Mohamad Fakih has taken back control of his Mississauga-based restaurant chain, Paramount Fine Foods, putting an end to a long and bitter dispute with his biggest shareholder.
Fakih and his Kuwait-based partner, Ali Noureddine, have been fighting in Ontario Superior Court for four years — to the point that one judge said the relationship had gotten so bad, it was threatening to destroy the entire business.
Now the two have come to an agreement for Fakih to acquire “complete control” of the company. In a joint statement, both sides apologized for their previous public comments and the “harm” caused to their families during the ordeal.
“The trust that we have in one another has been restored,” the statement said.
Fakih, an entrepreneur and philanthropist who has been awarded the key to the city of Mississauga and appointed to the Order of Canada, said the settlement is proof “good people will finish ahead.”
Fakih founded Paramount in 2006, about seven years after immigrating to Canada from Lebanon. The Lebanese restaurant chain currently has more than two dozen locations in Ontario, as well as the Paramount Fine Foods Arena in Mississauga, home to the Raptors 905 of the NBA G League.
“People know me as Mohamad Paramount,” Fakih said. “People save me on their phone as ‘Mohamad Paramount.’ It became like my last name.”
By 2020, Fakih had sold 75 per cent of the company’s shares to Noureddine and one of Noureddine’s associates, Mirza Naeem Javed, for $25 million. But as part of the deal, Fakih kept 50 per cent voting power, which led to a deadlock during the pandemic.
In 2021, as public health restrictions and lockdowns devastated the hospitality industry, Paramount was in a dire financial situation. Fakih sued Noureddine and Javed, alleging they weren’t putting enough capital into the flagging business, forcing Fakih to use more of his own money to prop up Paramount.
Noureddine and Javed fired back, accusing Fakih of mismanaging the business and misusing his company expense account to fund a “lavish lifestyle.” In December 2022, Ontario Superior Court Judge Michael Penny denied the shareholders’ request to remove Fakih as a director, since Fakih had knowledge of the business “no one else has,” and had managed to keep Paramount alive through “very adverse circumstances.”
But the judge also found “ample evidence of questionable transactions which reveal self-dealing” on Fakih’s part, involving expenses charged to the company. The expenses included leases on a Maybach for Fakih, a Range Rover for his wife and payments on his $2.3 million mortgage.
Fakih said his partners of taking the expenses out of context in an attempt to damage his reputation. He’d taken out the mortgage on his home so he could loan the company more money to keep it afloat, he said. And he said the expenses were part of an arrangement with Noureddine and Javed, as a way for Paramount to repay some of the money he’d funnelled into the company.
“They threw all this at me because they knew my reputation was the most important,” he said in an interview with the Star late last month.
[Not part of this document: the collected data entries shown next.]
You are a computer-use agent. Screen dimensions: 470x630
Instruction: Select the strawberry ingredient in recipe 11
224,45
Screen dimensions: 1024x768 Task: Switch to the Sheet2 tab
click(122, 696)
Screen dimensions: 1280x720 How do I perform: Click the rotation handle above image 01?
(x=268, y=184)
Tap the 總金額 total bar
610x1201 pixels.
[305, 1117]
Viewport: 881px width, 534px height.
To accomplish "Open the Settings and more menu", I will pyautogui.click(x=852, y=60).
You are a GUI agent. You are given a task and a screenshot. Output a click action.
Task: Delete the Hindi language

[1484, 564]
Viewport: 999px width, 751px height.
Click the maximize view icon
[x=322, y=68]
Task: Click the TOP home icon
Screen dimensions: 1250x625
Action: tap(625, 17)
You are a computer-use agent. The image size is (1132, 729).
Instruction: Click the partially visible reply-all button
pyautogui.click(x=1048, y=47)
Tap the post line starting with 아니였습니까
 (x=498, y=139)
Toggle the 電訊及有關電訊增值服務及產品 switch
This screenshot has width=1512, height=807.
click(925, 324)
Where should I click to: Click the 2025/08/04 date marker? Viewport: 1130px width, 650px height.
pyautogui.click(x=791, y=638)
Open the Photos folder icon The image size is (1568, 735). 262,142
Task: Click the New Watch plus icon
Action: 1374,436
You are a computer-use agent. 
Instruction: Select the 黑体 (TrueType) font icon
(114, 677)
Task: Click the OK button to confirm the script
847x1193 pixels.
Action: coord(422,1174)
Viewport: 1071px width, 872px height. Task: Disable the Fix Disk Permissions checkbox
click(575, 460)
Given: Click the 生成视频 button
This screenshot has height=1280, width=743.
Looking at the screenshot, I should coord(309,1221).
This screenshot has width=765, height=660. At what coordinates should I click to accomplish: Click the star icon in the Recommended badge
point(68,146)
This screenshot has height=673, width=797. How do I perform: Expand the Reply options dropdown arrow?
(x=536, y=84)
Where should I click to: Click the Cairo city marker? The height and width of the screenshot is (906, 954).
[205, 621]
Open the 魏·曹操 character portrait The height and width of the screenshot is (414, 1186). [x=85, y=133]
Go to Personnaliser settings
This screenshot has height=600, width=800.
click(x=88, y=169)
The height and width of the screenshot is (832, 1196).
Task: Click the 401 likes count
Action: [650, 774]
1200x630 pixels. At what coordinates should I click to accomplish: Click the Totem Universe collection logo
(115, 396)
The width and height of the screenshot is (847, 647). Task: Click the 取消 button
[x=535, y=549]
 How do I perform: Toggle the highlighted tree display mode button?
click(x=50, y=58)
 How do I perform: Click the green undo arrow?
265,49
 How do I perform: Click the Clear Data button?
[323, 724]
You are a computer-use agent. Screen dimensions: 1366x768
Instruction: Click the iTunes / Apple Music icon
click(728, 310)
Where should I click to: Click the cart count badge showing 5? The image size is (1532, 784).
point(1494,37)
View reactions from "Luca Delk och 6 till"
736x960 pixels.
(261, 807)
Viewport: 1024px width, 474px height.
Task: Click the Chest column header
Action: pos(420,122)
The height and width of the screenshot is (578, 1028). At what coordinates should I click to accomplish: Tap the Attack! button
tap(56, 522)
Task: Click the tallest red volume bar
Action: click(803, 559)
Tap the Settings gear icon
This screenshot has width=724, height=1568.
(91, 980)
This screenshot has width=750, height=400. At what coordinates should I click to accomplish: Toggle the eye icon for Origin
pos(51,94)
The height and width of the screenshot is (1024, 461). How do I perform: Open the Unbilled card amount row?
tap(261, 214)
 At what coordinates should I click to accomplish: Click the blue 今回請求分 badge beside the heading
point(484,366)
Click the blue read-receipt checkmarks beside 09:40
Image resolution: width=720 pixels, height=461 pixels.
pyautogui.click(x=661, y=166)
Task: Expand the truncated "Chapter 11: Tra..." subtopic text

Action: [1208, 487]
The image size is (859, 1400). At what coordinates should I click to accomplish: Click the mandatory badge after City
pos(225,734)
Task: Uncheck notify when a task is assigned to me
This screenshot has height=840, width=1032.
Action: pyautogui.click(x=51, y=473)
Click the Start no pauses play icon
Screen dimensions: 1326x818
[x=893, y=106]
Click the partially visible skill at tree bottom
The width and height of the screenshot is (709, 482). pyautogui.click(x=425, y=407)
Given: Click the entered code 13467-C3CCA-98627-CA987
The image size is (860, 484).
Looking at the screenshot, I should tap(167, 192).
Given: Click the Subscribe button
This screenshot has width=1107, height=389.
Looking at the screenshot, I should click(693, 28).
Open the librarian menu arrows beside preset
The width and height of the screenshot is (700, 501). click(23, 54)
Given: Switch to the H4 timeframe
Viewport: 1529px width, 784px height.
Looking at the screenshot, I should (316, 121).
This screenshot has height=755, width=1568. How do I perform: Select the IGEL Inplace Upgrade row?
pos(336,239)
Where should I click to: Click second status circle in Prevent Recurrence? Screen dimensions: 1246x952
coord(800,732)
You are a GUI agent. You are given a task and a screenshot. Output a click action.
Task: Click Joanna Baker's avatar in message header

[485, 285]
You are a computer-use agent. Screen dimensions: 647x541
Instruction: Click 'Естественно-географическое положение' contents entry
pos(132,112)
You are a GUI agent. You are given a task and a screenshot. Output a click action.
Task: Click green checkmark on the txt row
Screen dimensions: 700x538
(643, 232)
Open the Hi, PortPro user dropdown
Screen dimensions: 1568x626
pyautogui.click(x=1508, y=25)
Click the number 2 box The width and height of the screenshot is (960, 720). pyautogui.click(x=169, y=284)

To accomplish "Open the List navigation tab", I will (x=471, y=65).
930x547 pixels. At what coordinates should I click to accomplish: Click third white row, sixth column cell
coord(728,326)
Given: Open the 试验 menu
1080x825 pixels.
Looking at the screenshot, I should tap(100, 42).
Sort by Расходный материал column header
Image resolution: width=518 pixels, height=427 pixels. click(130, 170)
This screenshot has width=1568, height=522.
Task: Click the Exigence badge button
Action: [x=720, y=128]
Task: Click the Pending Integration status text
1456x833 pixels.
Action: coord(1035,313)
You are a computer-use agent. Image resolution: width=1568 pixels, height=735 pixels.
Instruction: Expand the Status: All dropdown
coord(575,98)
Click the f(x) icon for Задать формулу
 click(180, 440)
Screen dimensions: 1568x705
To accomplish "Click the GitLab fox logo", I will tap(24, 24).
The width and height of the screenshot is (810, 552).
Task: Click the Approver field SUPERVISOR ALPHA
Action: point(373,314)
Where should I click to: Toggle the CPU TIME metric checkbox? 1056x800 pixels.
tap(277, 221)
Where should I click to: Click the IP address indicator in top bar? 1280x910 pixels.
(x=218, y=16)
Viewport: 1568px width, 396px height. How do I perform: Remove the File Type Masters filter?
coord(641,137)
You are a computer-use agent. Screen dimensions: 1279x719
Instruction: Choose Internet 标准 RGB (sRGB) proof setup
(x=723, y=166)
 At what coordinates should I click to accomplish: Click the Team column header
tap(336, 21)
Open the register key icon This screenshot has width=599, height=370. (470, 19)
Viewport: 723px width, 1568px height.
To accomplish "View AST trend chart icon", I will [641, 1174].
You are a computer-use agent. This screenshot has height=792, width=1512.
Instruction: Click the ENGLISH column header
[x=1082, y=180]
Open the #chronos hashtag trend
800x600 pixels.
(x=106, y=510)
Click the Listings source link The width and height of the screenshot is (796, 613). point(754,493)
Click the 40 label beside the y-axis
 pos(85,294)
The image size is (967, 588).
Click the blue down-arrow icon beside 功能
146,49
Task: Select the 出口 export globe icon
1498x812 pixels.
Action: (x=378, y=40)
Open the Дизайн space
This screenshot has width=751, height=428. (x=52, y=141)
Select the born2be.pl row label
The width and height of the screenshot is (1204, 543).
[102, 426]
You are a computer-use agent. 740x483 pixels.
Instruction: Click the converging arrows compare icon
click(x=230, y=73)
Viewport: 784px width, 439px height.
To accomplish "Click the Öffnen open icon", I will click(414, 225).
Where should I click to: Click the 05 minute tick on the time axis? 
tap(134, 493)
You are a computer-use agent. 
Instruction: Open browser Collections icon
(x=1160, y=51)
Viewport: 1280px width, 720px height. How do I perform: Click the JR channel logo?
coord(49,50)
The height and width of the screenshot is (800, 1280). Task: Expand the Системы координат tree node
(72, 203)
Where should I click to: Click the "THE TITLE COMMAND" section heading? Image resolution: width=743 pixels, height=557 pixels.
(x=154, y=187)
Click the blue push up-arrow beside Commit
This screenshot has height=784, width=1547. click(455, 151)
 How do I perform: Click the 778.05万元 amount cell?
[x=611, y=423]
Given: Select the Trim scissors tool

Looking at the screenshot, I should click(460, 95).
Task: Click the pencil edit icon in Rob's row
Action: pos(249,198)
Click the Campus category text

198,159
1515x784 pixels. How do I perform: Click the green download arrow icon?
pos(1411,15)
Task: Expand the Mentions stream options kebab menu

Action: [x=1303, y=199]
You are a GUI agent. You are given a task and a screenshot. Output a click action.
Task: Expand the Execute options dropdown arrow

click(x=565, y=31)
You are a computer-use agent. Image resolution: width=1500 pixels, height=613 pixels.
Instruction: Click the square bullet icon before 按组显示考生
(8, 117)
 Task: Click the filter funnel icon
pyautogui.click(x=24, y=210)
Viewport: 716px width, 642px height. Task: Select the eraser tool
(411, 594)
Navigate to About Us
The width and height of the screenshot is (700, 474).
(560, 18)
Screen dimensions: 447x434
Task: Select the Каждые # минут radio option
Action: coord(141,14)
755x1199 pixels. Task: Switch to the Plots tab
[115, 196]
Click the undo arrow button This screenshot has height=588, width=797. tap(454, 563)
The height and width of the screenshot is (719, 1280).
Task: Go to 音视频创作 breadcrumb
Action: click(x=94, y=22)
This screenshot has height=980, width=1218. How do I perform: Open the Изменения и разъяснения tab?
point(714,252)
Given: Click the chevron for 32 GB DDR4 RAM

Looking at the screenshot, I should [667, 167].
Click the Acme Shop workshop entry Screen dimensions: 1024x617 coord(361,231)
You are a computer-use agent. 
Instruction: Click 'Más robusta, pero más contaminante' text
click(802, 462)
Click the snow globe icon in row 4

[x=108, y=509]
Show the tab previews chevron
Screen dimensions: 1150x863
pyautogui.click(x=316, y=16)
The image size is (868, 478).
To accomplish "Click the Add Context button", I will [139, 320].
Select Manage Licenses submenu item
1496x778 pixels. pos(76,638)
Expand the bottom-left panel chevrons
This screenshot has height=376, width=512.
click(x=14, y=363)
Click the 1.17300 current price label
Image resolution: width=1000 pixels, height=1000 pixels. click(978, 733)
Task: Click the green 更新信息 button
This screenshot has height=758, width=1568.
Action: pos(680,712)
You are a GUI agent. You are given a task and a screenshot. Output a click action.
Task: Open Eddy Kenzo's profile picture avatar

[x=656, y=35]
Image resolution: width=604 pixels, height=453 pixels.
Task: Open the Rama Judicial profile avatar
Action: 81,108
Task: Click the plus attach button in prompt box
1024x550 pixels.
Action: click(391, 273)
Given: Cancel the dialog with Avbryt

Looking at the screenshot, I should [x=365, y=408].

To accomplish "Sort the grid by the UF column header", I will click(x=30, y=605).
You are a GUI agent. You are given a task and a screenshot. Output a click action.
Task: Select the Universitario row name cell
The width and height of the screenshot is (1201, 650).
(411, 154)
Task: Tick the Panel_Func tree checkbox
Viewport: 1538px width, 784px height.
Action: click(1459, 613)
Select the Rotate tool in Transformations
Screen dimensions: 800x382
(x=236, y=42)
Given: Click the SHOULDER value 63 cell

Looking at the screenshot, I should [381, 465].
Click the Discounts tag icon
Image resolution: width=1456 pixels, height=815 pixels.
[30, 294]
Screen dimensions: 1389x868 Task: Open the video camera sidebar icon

Rather than remove Fakih, Penny called for a third director to act as a tiebreaker for the warring shareholders. “There is evidence that Paramount is in financial crisis. It may be insolvent. Its financial reporting is in disarray,” Judge Penny wrote in his decision. “The deadlock must be broken, or all hands will go down with the ship.”
Fakih suggested a lawyer who specialized in corporate governance; Noureddine and Javed suggested Second Cup Coffee Company CEO Jim Ragas. The judge chose Ragas in early 2023.
“Honestly, my impression going in was that I felt sorry for (Noureddine and Javed),” Ragas said in an interview with the Star. But after a court-ordered financial inspection, Ragas said it became clear that Fakih had loaned more money to the business than the other side.
“At the end of the day, he put in more,” he said. He declined to say how much Fakih had contributed, except that it was “a substantial number.”
Allegations that Fakih was misusing expenses were “totally incorrect,” Ragas said.
In response, Noureddine’s lawyer John Pirie referenced back to Judge Penny’s decision, saying in an email “those findings stand and it is not open for anyone to now say that the findings were incorrect.”
Ragas said he advised both sides to “sit down, talk and come to a deal because nobody’s going to win other than your lawyers.” Eventually, they agreed that Fakih would acquire a majority interest in the business and Noureddine would become a minority shareholder and silent partner. (The other partner, Javed, sold his shares to Noureddine last year, Ragas said.)
In their joint statement, Noureddine and Fakih said they “have both withdrawn any earlier comments made against each other.”
“I have partnered with Mohamad Fakih because of his stellar reputation as a businessman,” Noureddine said in a news release, “and I will continue to support Paramount achieving new heights under his leadership.”